I think of that farm work as what my friend Angela calls “Type C” fun: an activity that isn't really all that fun when you're doing it but you're glad you did it. I remember how I longed to get to college and get an indoor job so that I could be freed from farm work. Of course I still helped during college and while I lived in Waterloo and ironically, when I visited my brother in Kazakhstan a few years ago (he was in the Peace Corps) we spent all morning hoeing potatoes in his host family's garden. My mom loved the picture we sent her.

So when my dad asked if I'd help stack wood on this trip, I groaned inwardly (maybe aloud) and started to cop a 16-year-old's attitude. But I don't see my family that often and he wasn't really asking for anything that difficult, so out I went, wearing old farm clothes that belonged to my mother.

Stacking wood might not sound like much, but it's an endeavor on my family's farm. They burn wood. To heat the house. That's the only heat there is. Wood comes from all over: from neighbors, from the woods near the farm (which belongs to my uncle) and from trees around the farmstead. This wood wasn't cut yet, so my sister's job was to drag the branches and piles that were stacked around the yard and bring them to my father, who was cutting them. He used a buzz saw, a blade mounted on a tractor. The blade was powered by another tractor; the two were held together by a quickly-spinning belt. We knew as children not to get too close to the belt, lest we lose a limb.

So dad sawed the trunks and branches into rounds to fit the wood stove. He threw them into a low-sided wagon, trying not to hit me, where I stacked them. I had to stop once to get some earplugs from the house to muffle the roar of the buzz saw. And after an hour and a half or so, we were all done. It occurred to me that the high temperatures this March meant they were done burning wood for the season. I was right; dad planned to cover the wagon and use it next season. After the roar of the buzz saw died down, we had a little time to chat about other things before he went on to his next project and I went back to the house.

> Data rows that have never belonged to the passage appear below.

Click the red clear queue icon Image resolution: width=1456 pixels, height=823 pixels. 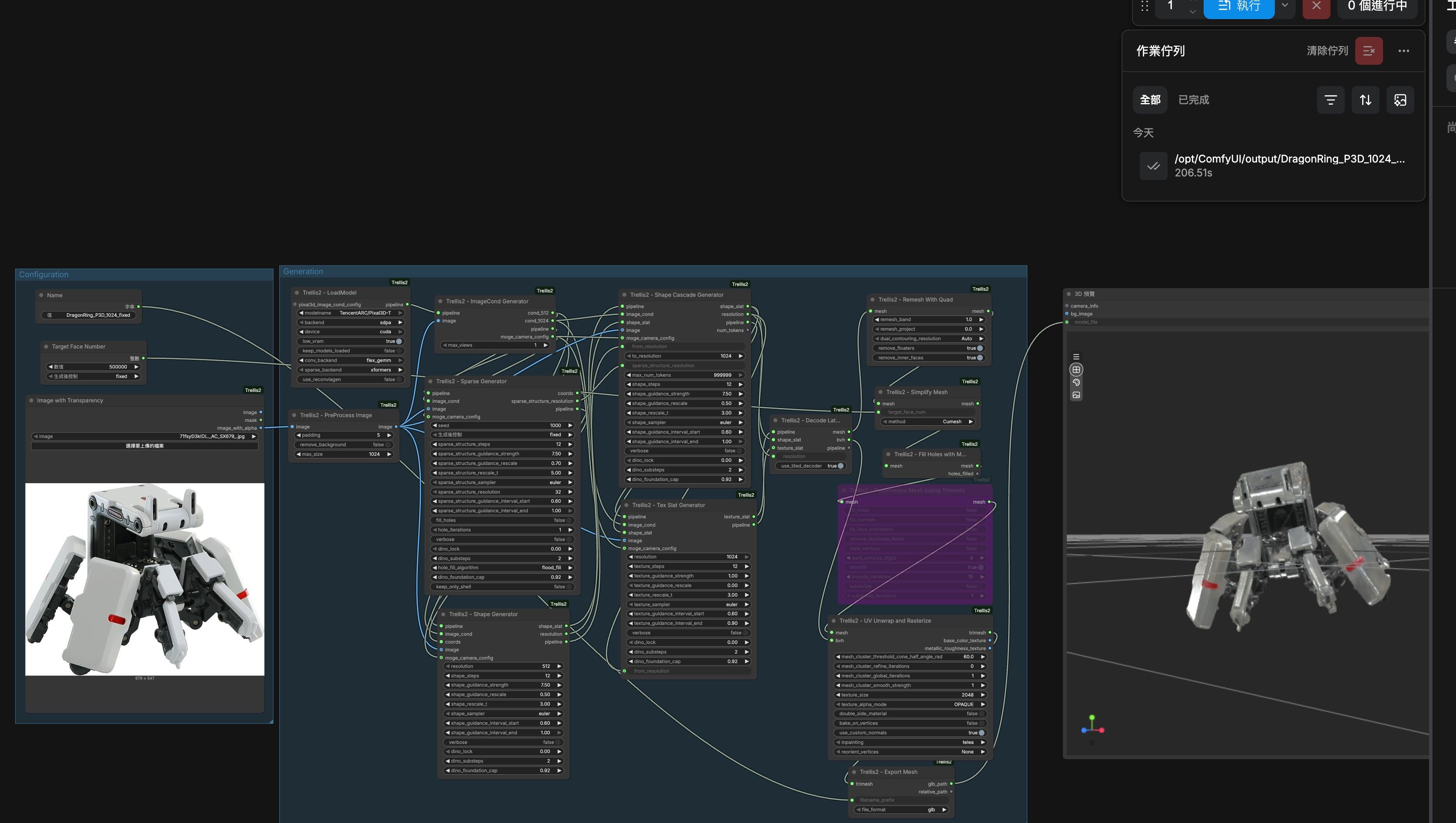click(1368, 51)
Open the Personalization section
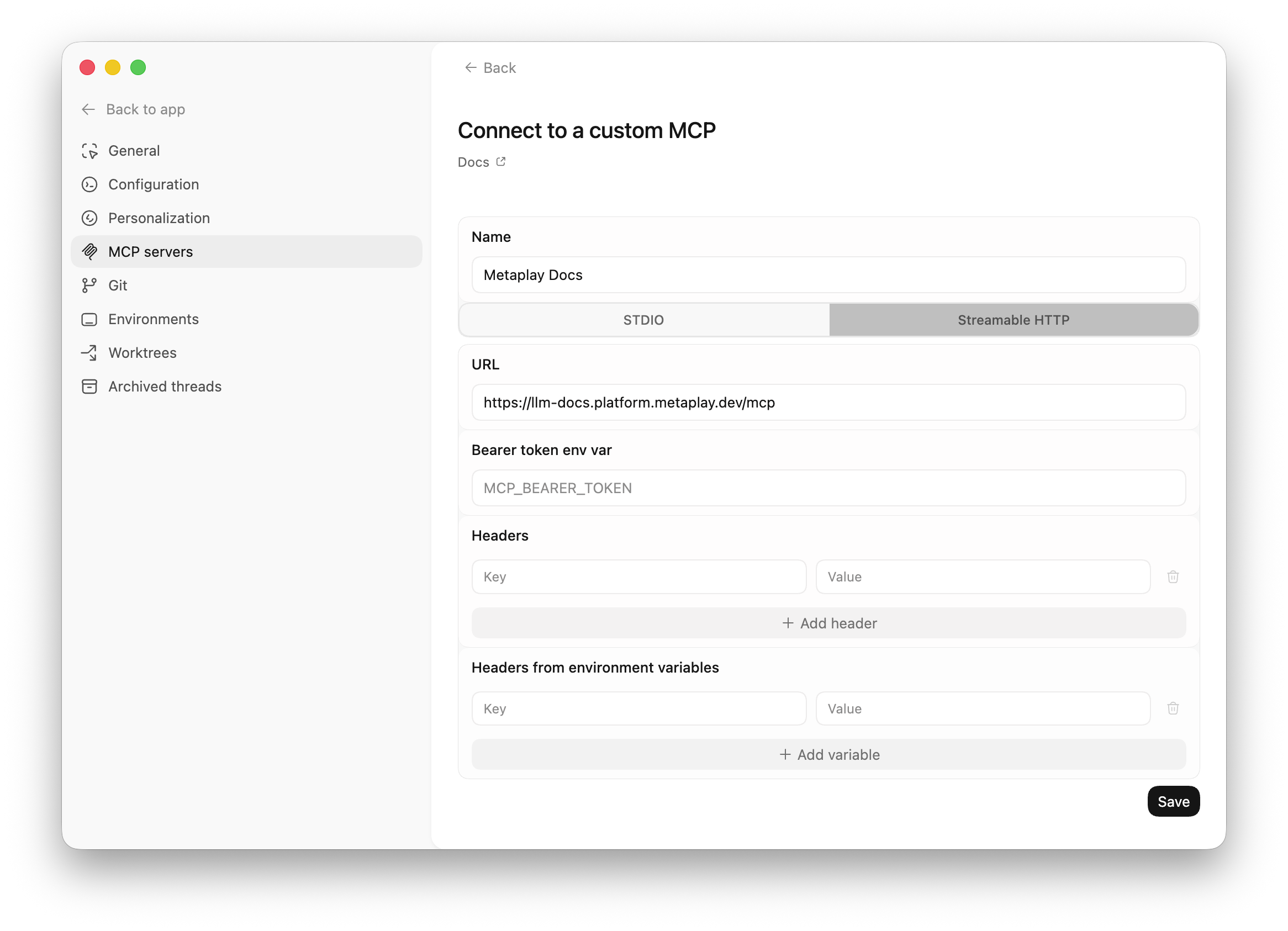 (x=159, y=218)
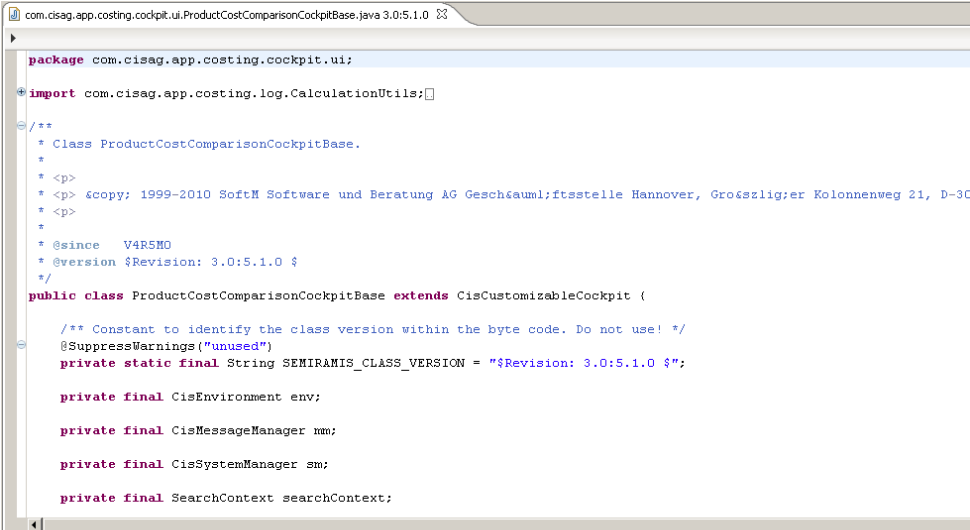
Task: Click CalculationUtils in the import line
Action: point(364,94)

As a child, I was a go-to-gal for stacking wood in the wood shed. Dad always said it was because I was the neatest and best wood-stacker in the family, fitting the wood logs snugly like so many puzzle pieces. I now realize there are all kinds of ways for parents to motivate their children to work, but it wasn't so bad. It wasn't so bad this time either, a way to feel closer to the father that I so often experienced as distant. It wasn't so bad to get a little dirty. There wasn't so much to dread, it seems.